Seltsame Einladungen.
Von W. Kabel.

Im Jahre 1848, als bereits in den Nordstaaten Amerikas eine allgemeine Bewegung zur Abschaffung der Sklaverei eingesetzt hatte und daher die Fluchtversuche der armen Negersklaven immer zahlreicher wurden, erschien in der New Orleans-Post, der weitverbreitetsten Zeitung der Mississippistaaten, folgendes Inserat[ws 1]:

„Teilnehmer gesucht zur Jagd auf schwarzes zweibeiniges Wild! – In die unzugänglichen Meridiansümpfe bei Greenville sind in letzter Zeit nach oberflächlicher Schätzung gegen hundert Sklaven geflüchtet. Ausgesetzte Belohnungen für Wiederergreifung mehrere tausend Dollars! Organisiere Jagdausflug nach dorthin. Kosten: Person 500 Dollars. Dampfer „Helena“ ab New Orleans 12. Juni 8 Uhr morgens, Leton Rouge 6 Uhr abends, Natchaz 13. Juni 5 Uhr morgens, Vicksburg 4 Uhr nachmittags, Ankunft Greenville 14. Juni 6 Uhr früh. In Greenville Reitpferde und Führer bereit. Schußwaffen sind mitzubringen. Dauer zwei Wochen. Anmeldungen bei James Fearfield, New Orleans, Londonstr. 26.“

Diese Expedition hatte, wie der amerikanische Professor Melville in seinem Werke „Über die Ursachen des nordamerikanischen Bürgerkriegs“ angibt, nicht weniger als 132 Teilnehmer gefunden. Trotzdem war der Erfolg gering. Nur fünf Neger fielen nach tagelanger Jagd den Menschenjägern in hie Hände, und zwar sämtlich so schwer verwundet, daß sie bereits während des Transportes nach Greenville starben.

======

### Auszuführende Aufgaben:
**1.** Erklären Sie in ein bis drei Sätzen, warum die Fluchtversuche der Sklaven laut Lesetext im Jahr 1848 immer zahlreicher wurden.
**2.** Schreiben Sie bitte aus dem Lesetext die Stelle ab, die mit „Diese Expedition hatte, wie“ beginnt und bis einschließlich „nach Greenville starben.“ reicht.
Die anschließenden Einträge stehen für sich und gehören nicht zum Lesetext.

======

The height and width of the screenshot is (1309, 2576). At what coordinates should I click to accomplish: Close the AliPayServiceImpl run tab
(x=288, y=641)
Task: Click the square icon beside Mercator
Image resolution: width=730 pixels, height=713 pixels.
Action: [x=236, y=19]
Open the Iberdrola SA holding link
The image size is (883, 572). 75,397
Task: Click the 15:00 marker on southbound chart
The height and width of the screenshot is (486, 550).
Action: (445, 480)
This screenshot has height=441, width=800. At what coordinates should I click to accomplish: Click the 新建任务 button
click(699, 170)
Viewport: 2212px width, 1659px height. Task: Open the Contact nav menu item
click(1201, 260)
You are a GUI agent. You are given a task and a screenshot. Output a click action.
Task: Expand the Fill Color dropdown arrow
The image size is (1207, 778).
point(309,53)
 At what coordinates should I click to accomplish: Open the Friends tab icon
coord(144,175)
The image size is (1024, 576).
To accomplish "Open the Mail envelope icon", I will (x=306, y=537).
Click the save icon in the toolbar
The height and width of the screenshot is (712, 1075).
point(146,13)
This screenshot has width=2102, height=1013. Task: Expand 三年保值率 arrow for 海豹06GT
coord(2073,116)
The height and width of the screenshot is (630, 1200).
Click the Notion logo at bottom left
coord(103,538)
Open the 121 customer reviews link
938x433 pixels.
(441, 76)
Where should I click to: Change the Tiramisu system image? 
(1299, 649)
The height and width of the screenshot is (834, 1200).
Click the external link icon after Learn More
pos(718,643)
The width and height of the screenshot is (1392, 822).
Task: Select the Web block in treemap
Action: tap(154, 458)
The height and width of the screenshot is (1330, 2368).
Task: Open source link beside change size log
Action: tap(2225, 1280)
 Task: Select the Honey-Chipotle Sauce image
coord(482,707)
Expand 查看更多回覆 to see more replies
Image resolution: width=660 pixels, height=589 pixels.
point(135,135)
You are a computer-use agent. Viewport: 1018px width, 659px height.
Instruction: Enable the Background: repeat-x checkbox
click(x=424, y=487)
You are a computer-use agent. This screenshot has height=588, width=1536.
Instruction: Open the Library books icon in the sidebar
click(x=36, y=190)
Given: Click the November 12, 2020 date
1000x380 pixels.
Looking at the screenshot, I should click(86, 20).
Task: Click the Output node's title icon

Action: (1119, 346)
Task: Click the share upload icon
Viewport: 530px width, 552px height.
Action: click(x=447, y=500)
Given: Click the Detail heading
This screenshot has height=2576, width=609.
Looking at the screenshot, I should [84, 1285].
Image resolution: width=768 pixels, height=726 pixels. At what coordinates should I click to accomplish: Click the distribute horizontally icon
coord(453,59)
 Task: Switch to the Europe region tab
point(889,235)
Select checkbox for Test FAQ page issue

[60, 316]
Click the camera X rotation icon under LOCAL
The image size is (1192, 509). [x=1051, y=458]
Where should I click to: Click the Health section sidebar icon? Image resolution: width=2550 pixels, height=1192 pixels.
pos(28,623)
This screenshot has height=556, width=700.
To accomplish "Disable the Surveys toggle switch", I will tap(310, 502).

======

### Antworten je Aufgabe:
**1.** Die Fluchtversuche nahmen zu, weil in den Nordstaaten Amerikas bereits eine allgemeine Bewegung zur Abschaffung der Sklaverei eingesetzt hatte.

**2.**
Diese Expedition hatte, wie der amerikanische Professor Melville in seinem Werke „Über die Ursachen des nordamerikanischen Bürgerkriegs“ angibt, nicht weniger als 132 Teilnehmer gefunden. Trotzdem war der Erfolg gering. Nur fünf Neger fielen nach tagelanger Jagd den Menschenjägern in hie Hände, und zwar sämtlich so schwer verwundet, daß sie bereits während des Transportes nach Greenville starben.